This seems like a simple problem but I can't seem to figure it out. I'd like to remove duplicates from a dataframe (df) if two columns have the same values, even if those values are in the reverse order. What I mean is, say you have the following data frame:
a <- c(rep("A", 3), rep("B", 3), rep("C",2))
b <- c('A','B','B','C','A','A','B','B')
df <-data.frame(a,b)
a b
1 A A
2 A B
3 A B
4 B C
5 B A
6 B A
7 C B
8 C B
If I now remove duplicates, I get the following data frame:
df[duplicated(df),]
a b
3 A B
6 B A
8 C B
However, I would also like to remove the row 6 in this data frame, since "A", "B" is the same as "B", "A". How can I do this automatically?
Ideally I could specify which two columns to compare since the data frames could have varying columns and can be quite large.
Thanks!
Extending Ari's answer, to specify columns to check if other columns are also there:
a <- c(rep("A", 3), rep("B", 3), rep("C",2))

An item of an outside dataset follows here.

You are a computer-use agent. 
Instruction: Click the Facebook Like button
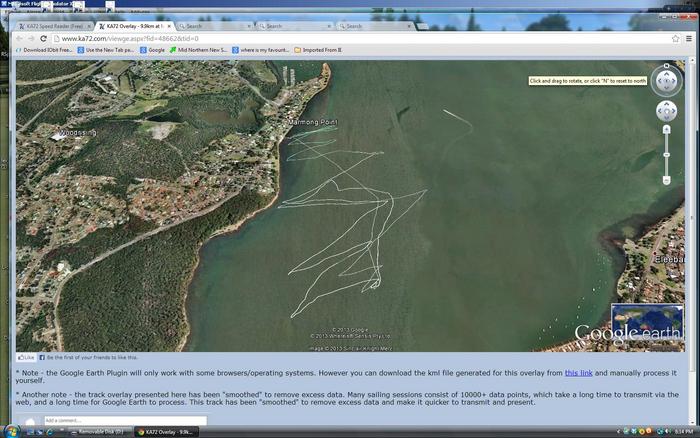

b <- c('A','B','B','C','A','A','B','B')
df <-data.frame(a,b)
df$c = sample(1:10,8)
df$d = sample(LETTERS,8)
df
a b c d
1 A A 10 B
2 A B 8 S
3 A B 7 J
4 B C 3 Q
5 B A 2 I
6 B A 6 U
7 C B 4 L
8 C B 5 V
cols = c(1,2)
newdf = df[,cols]
for (i in 1:nrow(df)){
newdf[i, ] = sort(df[i,cols])
}
df[!duplicated(newdf),]
a b c d
1 A A 8 X
2 A B 7 L
4 B C 2 P
One solution is to first sort each row of df:
for (i in 1:nrow(df))
{
df[i, ] = sort(df[i, ])
}
df
a b
1 A A
2 A B
3 A B
4 B C
5 A B
6 A B
7 B C
8 B C
At that point it's just a matter of removing the duplicated elements:
df = df[!duplicated(df),]
df
a b
1 A A
2 A B
4 B C
As thelatemail mentioned in the comments, your code actualy keeps the duplicates. You need to use !duplicated to remove them.

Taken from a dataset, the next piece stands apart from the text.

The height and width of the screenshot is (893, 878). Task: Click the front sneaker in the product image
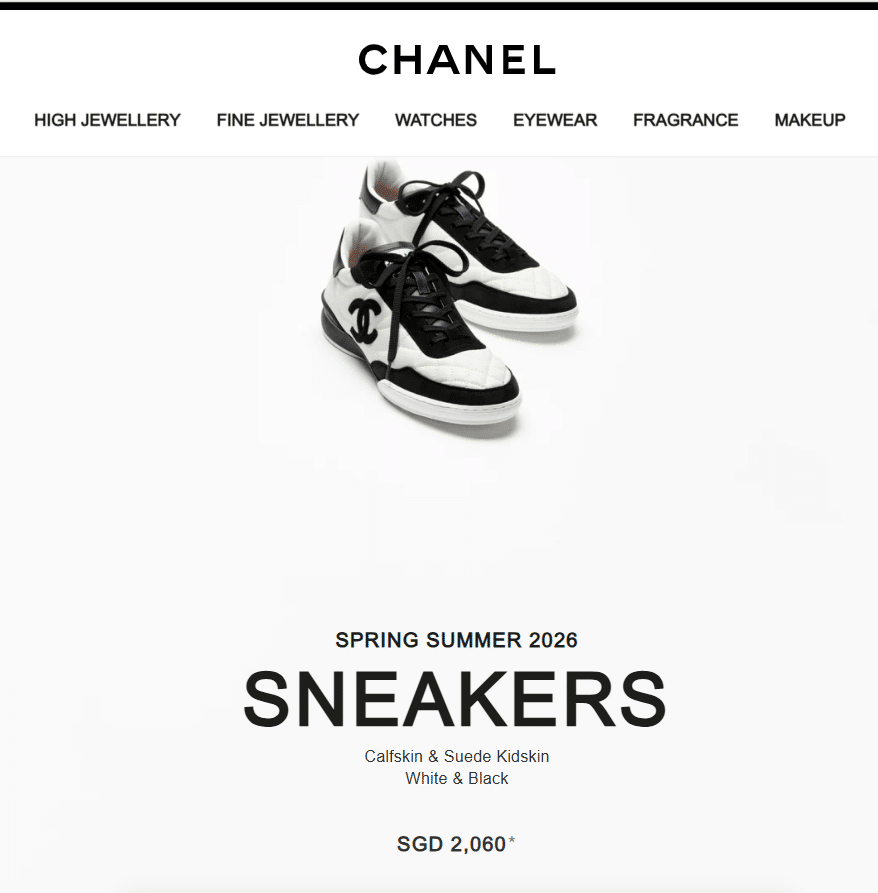coord(421,325)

The other answers use a for loop to assign a value for each and every row. While this is not an issue if you have 100 rows, or even a thousand, you're going to be waiting a while if you have large data of the order of 1M rows.

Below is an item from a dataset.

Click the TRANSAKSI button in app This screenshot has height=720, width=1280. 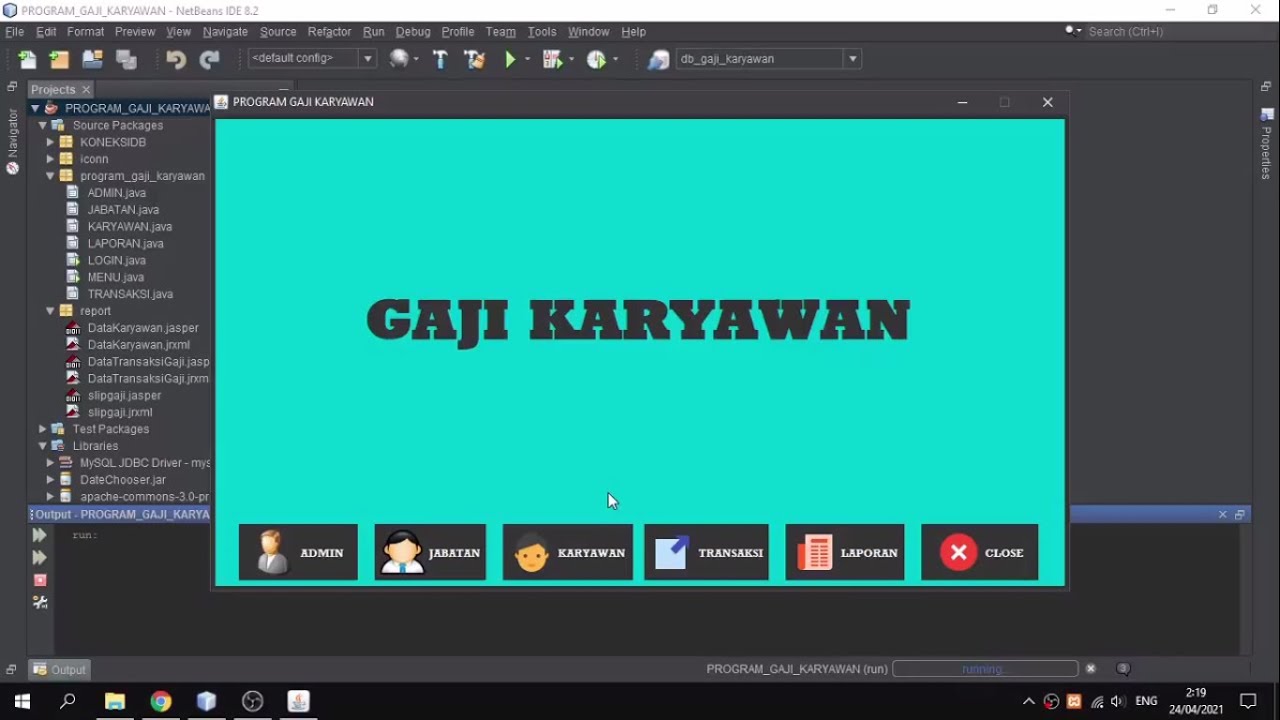point(707,552)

Stealing from the other linked answer using data.table, you could try something like:
df[!duplicated(data.frame(list(do.call(pmin,df),do.call(pmax,df)))),]
A comparison benchmark with a larger dataset (df2):
df2 <- df[sample(1:nrow(df),50000,replace=TRUE),]
system.time(
df2[!duplicated(data.frame(list(do.call(pmin,df2),do.call(pmax,df2)))),]
)
# user system elapsed
# 0.07 0.00 0.06
system.time({
for (i in 1:nrow(df2))
{
df2[i, ] = sort(df2[i, ])
}
df2[!duplicated(df2),]
}
)
# user system elapsed
# 42.07 0.02 42.09
Using apply will be a better option than loops.
newDf <- data.frame(t(apply(df,1,sort)))
All you need to do now is remove duplicates.
newDf <- newDf[!duplicated(newDf),]